> _TASK DIRECTIONS_
Reproduce the listing below verbatim from the line containing "Where should I" through the line containing "tap(218, 335)", omitting the pictures.

> _TASK INPUTS_
*-*-*

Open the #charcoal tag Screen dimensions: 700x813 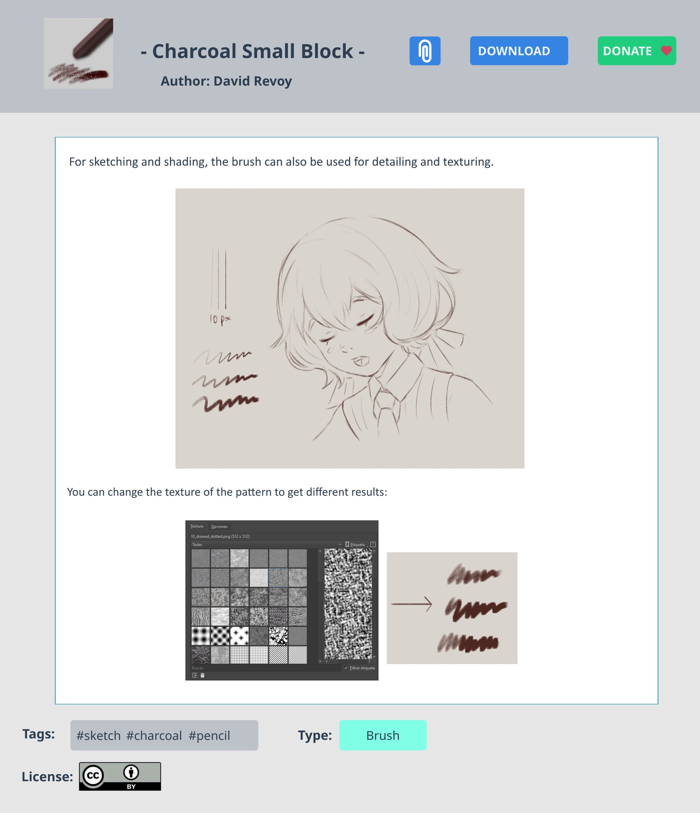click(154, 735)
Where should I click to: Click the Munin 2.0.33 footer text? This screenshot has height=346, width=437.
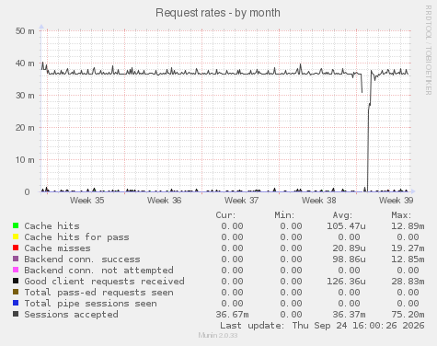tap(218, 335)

*-*-*

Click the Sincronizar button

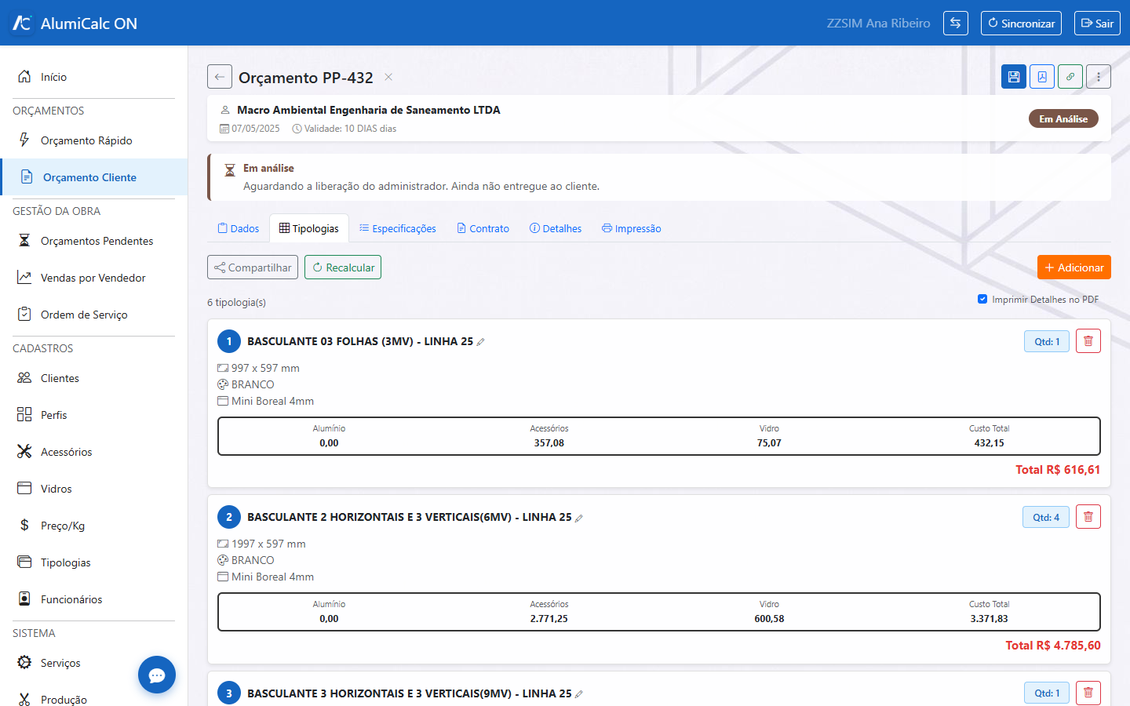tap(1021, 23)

*-*-*

> _OUTPUT OF THE TASK_
Where should I click to: Click the Munin 2.0.33 footer text? This screenshot has height=346, width=437.
tap(218, 335)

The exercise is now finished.